Setup: I have a windows 2003 web server with dual nics. One nic is set to give access to the internet through a firewall. This allows users outside the internal network access to web apps. The other nic is pointed to the internal network. This lets internal users and systems access the webserver directly from the internal network. Both nics are on seperate ip ranges. (Eg, nic 1 internal network 192.168.10.20/24 Gatway: 192.168.10.1 nic 2 internet 192.168.12.20/24 Gatway: 192.168.12.1)

Problem: (Both NICS are enabled)
1. Internal user accesses a webpage on the server. No Problem seeing the webpage. 
2. User enters username and password to access webpage apps. Webpage comes back with error. Is not able to find data. (The webpage is making a call to another server to pull the data from and bringing the data back for the user to view on the webserver)

3. I disable nic 2 (which is the nic going to the internet) and enter username and password, the webpage comes back with the correct data.

It looks to me as the routing for the webpage is working, but when both nics are enabled the call that is made to the other server to gather the data is not. 
I think it is trying to access the data from the internet connection which will have no chance of working. Is there a way to correct this issue by adding some sort of routing table?


----------



## jimscreechy (Jan 7, 2005)

This sounds like a domain problem.

It sounds like you have an internal and exteranal/internet domain with the same name. example test.com internal and external

with one card working (internal) it goes to test.com (which it correctly resolves internally) and finds the correct page... no conflict. 

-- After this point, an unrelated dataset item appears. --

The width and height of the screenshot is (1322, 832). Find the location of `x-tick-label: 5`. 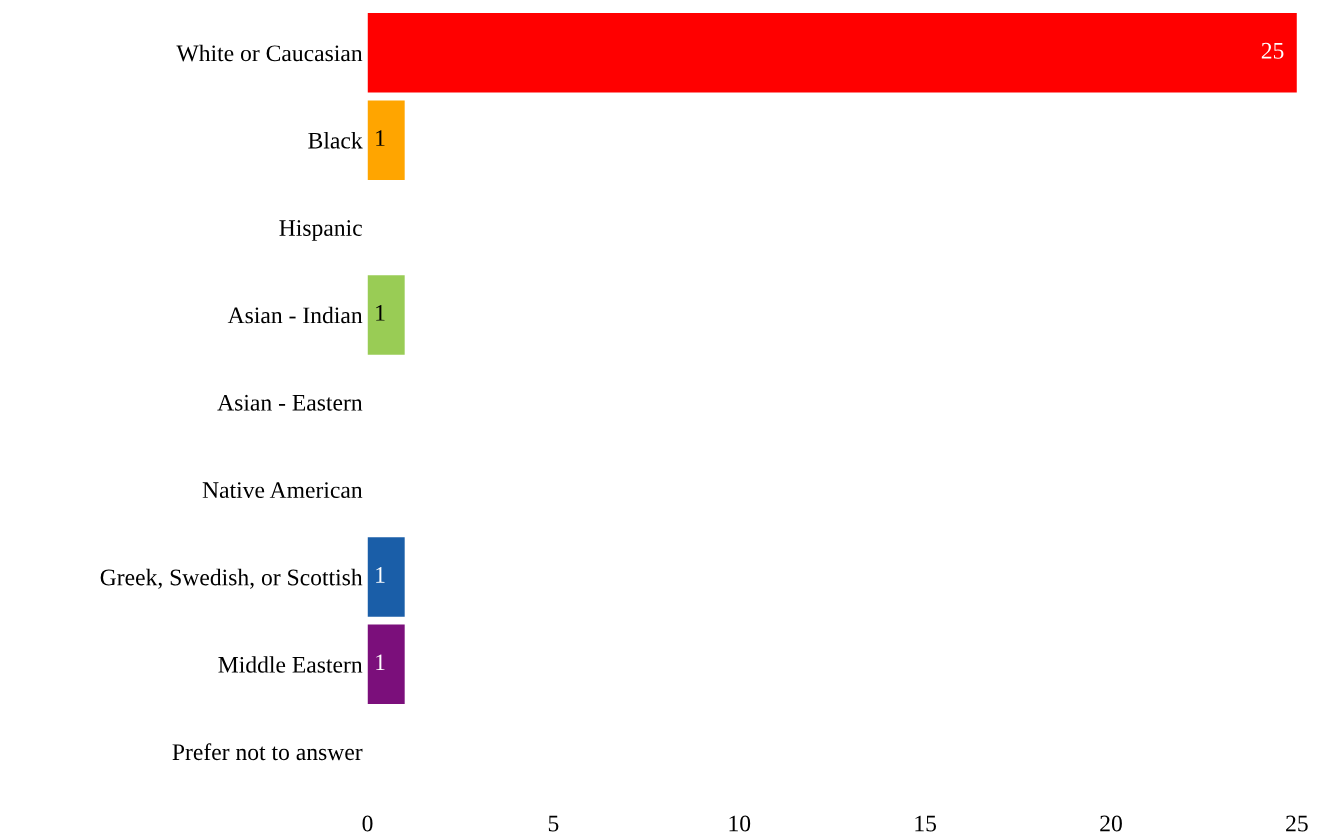

x-tick-label: 5 is located at coordinates (554, 824).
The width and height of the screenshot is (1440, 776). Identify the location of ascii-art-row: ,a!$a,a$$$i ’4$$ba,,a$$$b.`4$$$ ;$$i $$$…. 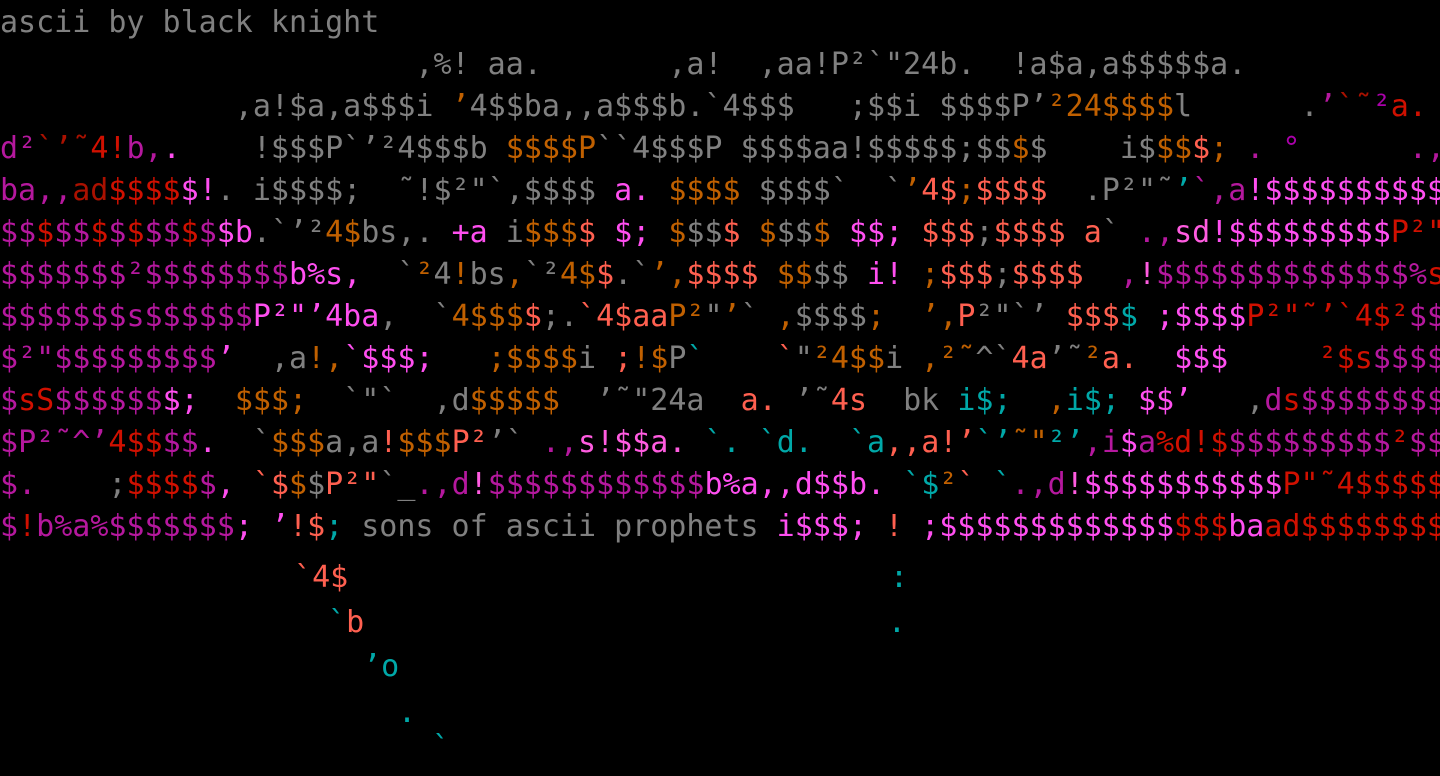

2 cards enabled test.com becomes interanal and external. If dns is pointing to test.com for external routing, ie default gateway, it routes the packets externally, but perhaps because this domain is unregistered it cant resolve or it routes the packets back to the registered address which may be configured differently for external users... but infact this isn't an external source ie security fails. 

to be certain need more information about your setup. can i assume your routing between the two cards? or is there some other manner in which your hosts are reaching the internet. a diagram would be a great help.


----------